Data lines:
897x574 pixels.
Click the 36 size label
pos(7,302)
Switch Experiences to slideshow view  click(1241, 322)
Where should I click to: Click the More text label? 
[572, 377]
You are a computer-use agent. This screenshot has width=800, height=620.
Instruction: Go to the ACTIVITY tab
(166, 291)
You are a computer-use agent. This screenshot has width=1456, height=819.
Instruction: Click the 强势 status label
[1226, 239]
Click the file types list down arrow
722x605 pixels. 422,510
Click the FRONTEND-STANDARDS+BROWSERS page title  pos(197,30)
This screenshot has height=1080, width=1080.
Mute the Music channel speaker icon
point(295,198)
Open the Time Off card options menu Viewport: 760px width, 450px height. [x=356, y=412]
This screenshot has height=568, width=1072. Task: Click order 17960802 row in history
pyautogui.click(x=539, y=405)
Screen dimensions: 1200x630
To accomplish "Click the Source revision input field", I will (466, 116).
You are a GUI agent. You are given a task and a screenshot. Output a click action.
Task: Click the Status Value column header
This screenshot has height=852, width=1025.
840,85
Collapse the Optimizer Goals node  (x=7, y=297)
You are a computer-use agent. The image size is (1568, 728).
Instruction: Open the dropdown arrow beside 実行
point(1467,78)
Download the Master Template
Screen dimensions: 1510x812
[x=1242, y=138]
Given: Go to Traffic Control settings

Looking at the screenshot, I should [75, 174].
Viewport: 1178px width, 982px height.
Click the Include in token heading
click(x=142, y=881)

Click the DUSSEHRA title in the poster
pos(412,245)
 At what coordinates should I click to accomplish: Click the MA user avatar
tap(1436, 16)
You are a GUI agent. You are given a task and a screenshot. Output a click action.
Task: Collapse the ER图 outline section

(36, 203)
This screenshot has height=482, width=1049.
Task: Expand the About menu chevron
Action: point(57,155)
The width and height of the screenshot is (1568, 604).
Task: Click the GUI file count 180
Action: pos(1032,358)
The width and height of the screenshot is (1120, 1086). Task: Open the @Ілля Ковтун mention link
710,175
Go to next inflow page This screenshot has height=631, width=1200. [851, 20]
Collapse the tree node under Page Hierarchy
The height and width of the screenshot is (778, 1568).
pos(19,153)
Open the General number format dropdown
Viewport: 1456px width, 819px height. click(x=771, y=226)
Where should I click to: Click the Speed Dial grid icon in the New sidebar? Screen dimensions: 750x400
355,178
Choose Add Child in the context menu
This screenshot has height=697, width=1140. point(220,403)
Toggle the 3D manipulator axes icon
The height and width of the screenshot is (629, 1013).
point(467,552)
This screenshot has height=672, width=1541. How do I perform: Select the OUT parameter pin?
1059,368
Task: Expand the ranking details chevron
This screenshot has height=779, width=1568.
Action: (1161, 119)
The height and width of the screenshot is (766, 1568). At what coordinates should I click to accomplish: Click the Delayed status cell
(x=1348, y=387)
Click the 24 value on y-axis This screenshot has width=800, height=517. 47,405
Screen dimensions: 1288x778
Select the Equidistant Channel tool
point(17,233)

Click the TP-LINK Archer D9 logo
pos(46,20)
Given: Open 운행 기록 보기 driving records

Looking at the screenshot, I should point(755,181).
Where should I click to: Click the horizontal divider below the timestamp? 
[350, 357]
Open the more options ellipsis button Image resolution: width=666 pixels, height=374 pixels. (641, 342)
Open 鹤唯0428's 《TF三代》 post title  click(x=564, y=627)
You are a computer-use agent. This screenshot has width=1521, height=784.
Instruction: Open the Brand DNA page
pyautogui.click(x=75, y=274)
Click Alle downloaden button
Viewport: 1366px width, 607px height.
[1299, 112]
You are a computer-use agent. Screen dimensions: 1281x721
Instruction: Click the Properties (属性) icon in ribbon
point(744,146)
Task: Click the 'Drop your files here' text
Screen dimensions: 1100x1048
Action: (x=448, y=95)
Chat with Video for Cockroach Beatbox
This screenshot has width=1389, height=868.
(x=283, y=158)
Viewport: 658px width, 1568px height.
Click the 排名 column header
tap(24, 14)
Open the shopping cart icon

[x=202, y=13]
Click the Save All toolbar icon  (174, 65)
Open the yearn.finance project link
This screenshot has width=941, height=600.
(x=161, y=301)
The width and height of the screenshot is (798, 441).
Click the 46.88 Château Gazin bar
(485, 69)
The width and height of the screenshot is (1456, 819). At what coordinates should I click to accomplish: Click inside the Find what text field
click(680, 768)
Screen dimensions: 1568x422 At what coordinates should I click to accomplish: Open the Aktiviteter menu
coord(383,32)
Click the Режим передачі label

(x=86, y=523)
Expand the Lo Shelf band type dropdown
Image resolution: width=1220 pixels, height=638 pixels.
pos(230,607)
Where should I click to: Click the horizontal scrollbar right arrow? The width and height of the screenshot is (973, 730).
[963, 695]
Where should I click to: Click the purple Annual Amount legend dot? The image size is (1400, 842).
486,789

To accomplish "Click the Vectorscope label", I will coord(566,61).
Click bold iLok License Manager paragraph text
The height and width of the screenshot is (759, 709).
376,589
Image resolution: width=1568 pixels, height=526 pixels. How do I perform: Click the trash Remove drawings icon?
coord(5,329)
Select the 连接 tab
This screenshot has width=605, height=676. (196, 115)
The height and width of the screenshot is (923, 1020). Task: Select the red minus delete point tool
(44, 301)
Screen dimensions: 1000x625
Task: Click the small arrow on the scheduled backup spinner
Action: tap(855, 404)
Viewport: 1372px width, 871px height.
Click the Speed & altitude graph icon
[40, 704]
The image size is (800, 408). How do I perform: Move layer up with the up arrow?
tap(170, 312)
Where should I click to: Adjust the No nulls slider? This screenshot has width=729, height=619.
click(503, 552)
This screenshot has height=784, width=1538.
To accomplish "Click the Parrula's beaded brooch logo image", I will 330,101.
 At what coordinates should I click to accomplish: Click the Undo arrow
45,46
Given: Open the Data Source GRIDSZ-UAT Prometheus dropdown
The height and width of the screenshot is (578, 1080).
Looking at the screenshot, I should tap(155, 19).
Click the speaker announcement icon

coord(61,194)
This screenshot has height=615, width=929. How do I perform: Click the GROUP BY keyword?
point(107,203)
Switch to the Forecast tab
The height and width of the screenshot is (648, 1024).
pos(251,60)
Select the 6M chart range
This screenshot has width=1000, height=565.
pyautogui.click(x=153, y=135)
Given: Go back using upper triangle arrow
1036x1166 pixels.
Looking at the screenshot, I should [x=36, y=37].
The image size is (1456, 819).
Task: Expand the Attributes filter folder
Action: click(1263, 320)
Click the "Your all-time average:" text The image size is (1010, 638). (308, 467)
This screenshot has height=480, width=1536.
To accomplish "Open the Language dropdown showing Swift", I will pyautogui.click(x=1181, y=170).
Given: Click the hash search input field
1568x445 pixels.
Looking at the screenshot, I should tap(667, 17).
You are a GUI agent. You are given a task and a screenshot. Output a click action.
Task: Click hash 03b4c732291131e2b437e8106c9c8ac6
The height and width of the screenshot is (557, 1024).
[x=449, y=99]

Written request: Can you duplicate all of the data above, line for line and without a single change?

Exercise result:
897x574 pixels.
Click the 36 size label
pos(7,302)
Switch Experiences to slideshow view  click(1241, 322)
Where should I click to: Click the More text label? 
[572, 377]
You are a computer-use agent. This screenshot has width=800, height=620.
Instruction: Go to the ACTIVITY tab
(166, 291)
You are a computer-use agent. This screenshot has width=1456, height=819.
Instruction: Click the 强势 status label
[1226, 239]
Click the file types list down arrow
722x605 pixels. 422,510
Click the FRONTEND-STANDARDS+BROWSERS page title  pos(197,30)
This screenshot has height=1080, width=1080.
Mute the Music channel speaker icon
point(295,198)
Open the Time Off card options menu Viewport: 760px width, 450px height. [x=356, y=412]
This screenshot has height=568, width=1072. Task: Click order 17960802 row in history
pyautogui.click(x=539, y=405)
Screen dimensions: 1200x630
To accomplish "Click the Source revision input field", I will (466, 116).
You are a GUI agent. You are given a task and a screenshot. Output a click action.
Task: Click the Status Value column header
This screenshot has height=852, width=1025.
840,85
Collapse the Optimizer Goals node  (x=7, y=297)
You are a computer-use agent. The image size is (1568, 728).
Instruction: Open the dropdown arrow beside 実行
point(1467,78)
Download the Master Template
Screen dimensions: 1510x812
[x=1242, y=138]
Given: Go to Traffic Control settings

Looking at the screenshot, I should [75, 174].
Viewport: 1178px width, 982px height.
Click the Include in token heading
click(x=142, y=881)

Click the DUSSEHRA title in the poster
pos(412,245)
 At what coordinates should I click to accomplish: Click the MA user avatar
tap(1436, 16)
You are a GUI agent. You are given a task and a screenshot. Output a click action.
Task: Collapse the ER图 outline section

(36, 203)
This screenshot has height=482, width=1049.
Task: Expand the About menu chevron
Action: point(57,155)
The width and height of the screenshot is (1568, 604).
Task: Click the GUI file count 180
Action: pos(1032,358)
The width and height of the screenshot is (1120, 1086). Task: Open the @Ілля Ковтун mention link
710,175
Go to next inflow page This screenshot has height=631, width=1200. [851, 20]
Collapse the tree node under Page Hierarchy
The height and width of the screenshot is (778, 1568).
pos(19,153)
Open the General number format dropdown
Viewport: 1456px width, 819px height. click(x=771, y=226)
Where should I click to: Click the Speed Dial grid icon in the New sidebar? Screen dimensions: 750x400
355,178
Choose Add Child in the context menu
This screenshot has height=697, width=1140. point(220,403)
Toggle the 3D manipulator axes icon
The height and width of the screenshot is (629, 1013).
point(467,552)
This screenshot has height=672, width=1541. How do I perform: Select the OUT parameter pin?
1059,368
Task: Expand the ranking details chevron
This screenshot has height=779, width=1568.
Action: (1161, 119)
The height and width of the screenshot is (766, 1568). At what coordinates should I click to accomplish: Click the Delayed status cell
(x=1348, y=387)
Click the 24 value on y-axis This screenshot has width=800, height=517. 47,405
Screen dimensions: 1288x778
Select the Equidistant Channel tool
point(17,233)

Click the TP-LINK Archer D9 logo
pos(46,20)
Given: Open 운행 기록 보기 driving records

Looking at the screenshot, I should point(755,181).
Where should I click to: Click the horizontal divider below the timestamp? 
[350, 357]
Open the more options ellipsis button Image resolution: width=666 pixels, height=374 pixels. (641, 342)
Open 鹤唯0428's 《TF三代》 post title  click(x=564, y=627)
You are a computer-use agent. This screenshot has width=1521, height=784.
Instruction: Open the Brand DNA page
pyautogui.click(x=75, y=274)
Click Alle downloaden button
Viewport: 1366px width, 607px height.
[1299, 112]
You are a computer-use agent. Screen dimensions: 1281x721
Instruction: Click the Properties (属性) icon in ribbon
point(744,146)
Task: Click the 'Drop your files here' text
Screen dimensions: 1100x1048
Action: (x=448, y=95)
Chat with Video for Cockroach Beatbox
This screenshot has width=1389, height=868.
(x=283, y=158)
Viewport: 658px width, 1568px height.
Click the 排名 column header
tap(24, 14)
Open the shopping cart icon

[x=202, y=13]
Click the Save All toolbar icon  (174, 65)
Open the yearn.finance project link
This screenshot has width=941, height=600.
(x=161, y=301)
The width and height of the screenshot is (798, 441).
Click the 46.88 Château Gazin bar
(485, 69)
The width and height of the screenshot is (1456, 819). At what coordinates should I click to accomplish: Click inside the Find what text field
click(680, 768)
Screen dimensions: 1568x422 At what coordinates should I click to accomplish: Open the Aktiviteter menu
coord(383,32)
Click the Режим передачі label

(x=86, y=523)
Expand the Lo Shelf band type dropdown
Image resolution: width=1220 pixels, height=638 pixels.
pos(230,607)
Where should I click to: Click the horizontal scrollbar right arrow? The width and height of the screenshot is (973, 730).
[963, 695]
Where should I click to: Click the purple Annual Amount legend dot? The image size is (1400, 842).
486,789

To accomplish "Click the Vectorscope label", I will coord(566,61).
Click bold iLok License Manager paragraph text
The height and width of the screenshot is (759, 709).
376,589
Image resolution: width=1568 pixels, height=526 pixels. How do I perform: Click the trash Remove drawings icon?
coord(5,329)
Select the 连接 tab
This screenshot has width=605, height=676. (196, 115)
The height and width of the screenshot is (923, 1020). Task: Select the red minus delete point tool
(44, 301)
Screen dimensions: 1000x625
Task: Click the small arrow on the scheduled backup spinner
Action: tap(855, 404)
Viewport: 1372px width, 871px height.
Click the Speed & altitude graph icon
[40, 704]
The image size is (800, 408). How do I perform: Move layer up with the up arrow?
tap(170, 312)
Where should I click to: Adjust the No nulls slider? This screenshot has width=729, height=619.
click(503, 552)
This screenshot has height=784, width=1538.
To accomplish "Click the Parrula's beaded brooch logo image", I will 330,101.
 At what coordinates should I click to accomplish: Click the Undo arrow
45,46
Given: Open the Data Source GRIDSZ-UAT Prometheus dropdown
The height and width of the screenshot is (578, 1080).
Looking at the screenshot, I should tap(155, 19).
Click the speaker announcement icon

coord(61,194)
This screenshot has height=615, width=929. How do I perform: Click the GROUP BY keyword?
point(107,203)
Switch to the Forecast tab
The height and width of the screenshot is (648, 1024).
pos(251,60)
Select the 6M chart range
This screenshot has width=1000, height=565.
pyautogui.click(x=153, y=135)
Given: Go back using upper triangle arrow
1036x1166 pixels.
Looking at the screenshot, I should [x=36, y=37].
The image size is (1456, 819).
Task: Expand the Attributes filter folder
Action: click(1263, 320)
Click the "Your all-time average:" text The image size is (1010, 638). (308, 467)
This screenshot has height=480, width=1536.
To accomplish "Open the Language dropdown showing Swift", I will pyautogui.click(x=1181, y=170).
Given: Click the hash search input field
1568x445 pixels.
Looking at the screenshot, I should tap(667, 17).
You are a GUI agent. You are given a task and a screenshot. Output a click action.
Task: Click hash 03b4c732291131e2b437e8106c9c8ac6
The height and width of the screenshot is (557, 1024).
[x=449, y=99]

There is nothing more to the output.